A scenario where tests help facilitate compatibility and communication

A scenario where tests help facilitate compatibility and communication

Steve Kim

February 25, 2011

Let's start off with some backstory: there was a time when only one Ruby implementation existed in the world: Matz's own Ruby Interpreter (MRI) written purely in C. Some time later, JRuby arrived onto the scene and, while it was still in its infancy, an announcement was made by Evan Phoenix for a project called Rubinius.

Rubinius was not just an ordinary Ruby implementation; it was an implementation with a goal to be written in Ruby as much as possible, inspired and modeled off of Smalltalk-80. Soon thereafter, Brian Ford joined forces with Phoenix to continue Rubinius development under Engine Yard and to work on a specialized framework called MSpec.

This simplistic framework allowed the Rubinius team to create tests of “correct behaviors” found in MRI and to mimic those results in Rubinius.
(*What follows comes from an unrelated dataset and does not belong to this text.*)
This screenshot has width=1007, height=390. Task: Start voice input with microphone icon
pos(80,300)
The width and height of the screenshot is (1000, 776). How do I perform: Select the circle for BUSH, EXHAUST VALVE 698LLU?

It was a basic idea designed to measure the progress of the project, and it reaped rewards far more than originally anticipated.
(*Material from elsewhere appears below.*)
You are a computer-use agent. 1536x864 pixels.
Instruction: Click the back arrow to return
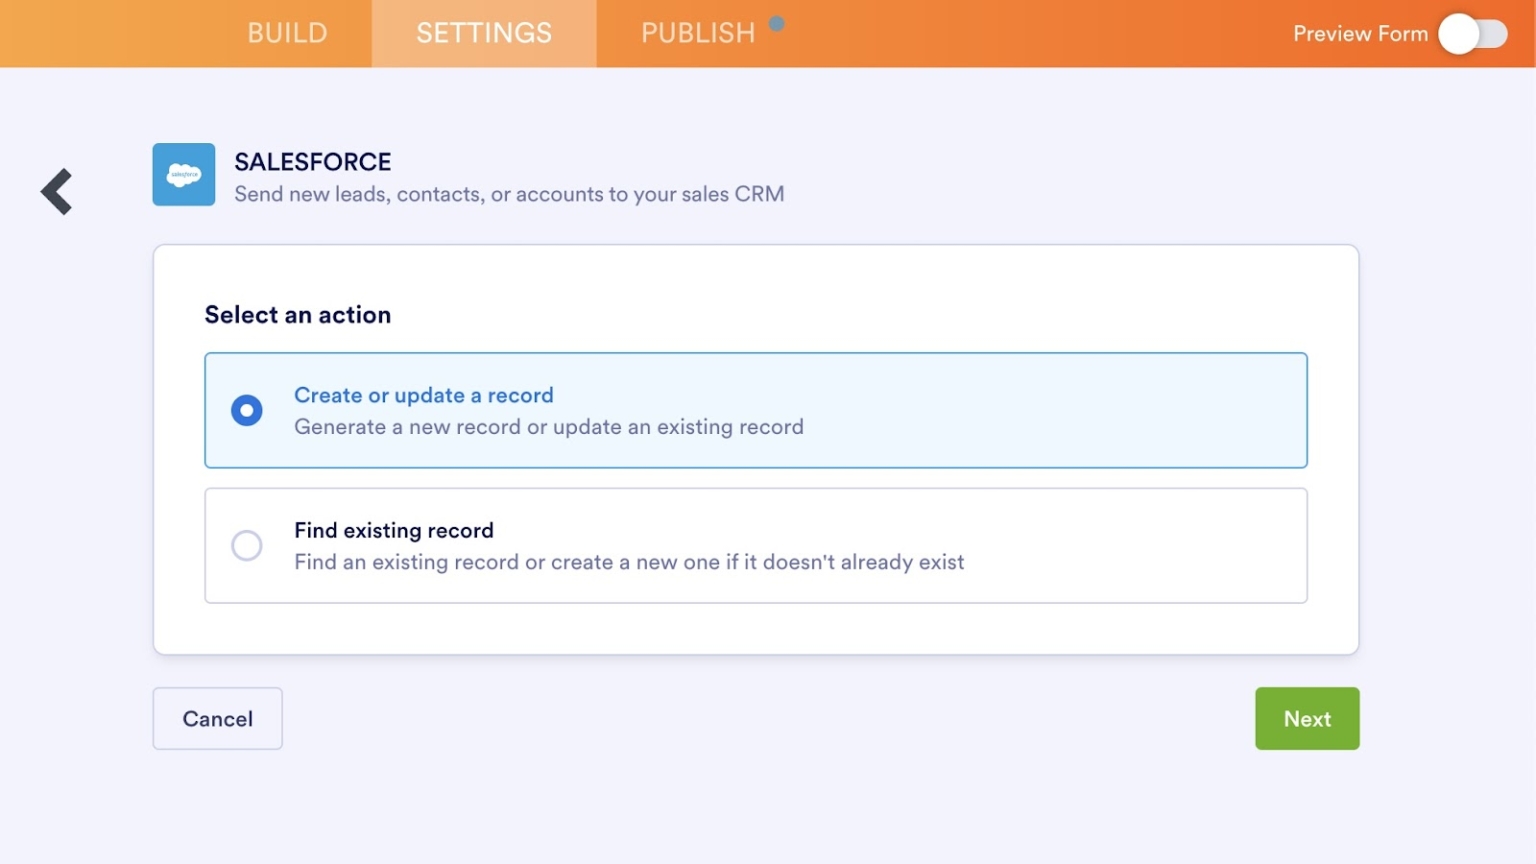(56, 191)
RubySpec became the name of the collection of “correct behavior” tests and the executable specification for all implementations in the Ruby ecosystem.

By having all implementations follow the standard definition of Ruby (which in this case were MRI and KRI), programmers would be able to move around to different implementations with ease and confidence.

RubySpec on Communication

As it stands, all Ruby implementations adhere to RubySpec. We now know how RubySpec facilitates compatibility among each implementation, but how does it facilitate communication? RubySpec tests are not only intended to be executed against implementations, but like any other open source project, it fosters contributions.
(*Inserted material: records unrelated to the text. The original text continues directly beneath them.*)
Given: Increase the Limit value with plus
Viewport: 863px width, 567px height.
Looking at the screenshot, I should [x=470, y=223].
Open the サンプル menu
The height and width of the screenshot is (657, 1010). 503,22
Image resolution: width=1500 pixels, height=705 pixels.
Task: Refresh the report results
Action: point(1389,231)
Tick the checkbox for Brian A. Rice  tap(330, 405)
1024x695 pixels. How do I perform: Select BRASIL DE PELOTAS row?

Implementers and even developers are encouraged to add tests to RubySpec to enhance and increase the value and quality of the test suite. By adding tests, it creates an opportunity for implementers of different implementations to talk to each other. This is what I would call a symbiotic relationship, one where all implementers have a common goal to make their implementations look and feel the same as MRI/KRI.

The Case of Other Languages

Unfortunately, this symbiotic relationship does not appear in other languages such as JavaScript and Smalltalk (at least not yet). JavaScript implementers took the specification from ECMA complied with most of what was in the specification, and added a language feature set on top.

Over time, after revisions and rewrites of their JavaScript engines, it became difficult to distinguish between what was originally part of ECMAScript and what was part of the implementation.

Perhaps that was never the goal of ECMAScript, but the language slowly became fragmented, if ever so slightly, and developers found it challenging to switch between platforms (in this case, browsers).

Smalltalk implementers also took the specification from ParcPlace and proceeded in different directions, never to look back. If you search the words, “Smalltalk” and “Balkanization,” you will come up with some interesting articles on why Smalltalk did not really take off.

While some will argue that both JavaScript and Smalltalk are backed by proprietary vendors and, therefore, not in their best interests, Ruby has proprietary vendors as well. Fortunately, though, nearly all of the implementations are open sourced and all of them use RubySpec.

Companies like Engine Yard, Microsoft, Apple, and Gemstone have created their own implementations and, while only two of them are fully implemented, developers are excited about using them and have confidence that the language they have grown to love will work the same in the new implementation.

What Can Be Done (Or Is It Too Late)?

Thanks to JavaScript developers like Juriy Zaytsev, there is a set of tests that implementers can use to find common ground in the JavaScript.

There is also the Sputnik test suite which determines how well an implementation adheres to ECMA-262, 3rd Edition. Of course, it is up to the implementers to consider trying to find common ground, but having a set of tests will reveal incompatibilities across JavaScript implementations.

For Smalltalk, there has been apparently more converging than diverging in the past decade, but we may never see the light at the end of the tunnel. Now reaching its thirties, finding a common ground may prove difficult.

As of yet, there is no standard test suite that all Smalltalk implementers use and, as a result, communication through tests does not occur. It may be too late because of the complexity involved with each implementation.

The only thing Smalltalk implementers have going for them is whether or not Seaside runs on their implementation, similar to how Ruby implementations use Rails to test their own implementations.

Final Thoughts

As you can see, tests can play a major role in software development. Not only does it give confidence about the code and design, but also allows communication, similar to acceptance tests. This is one particular case where tests can help a language ecosystem thrive and sustain compatibility and communication.

I propose this is one of the reasons why we love Ruby so much. Having common ground allows developers to fiddle with different implementations without worrying about syntactical issues, but at the same time, having the confidence that their code will work much the same way as it did from one implementation to another.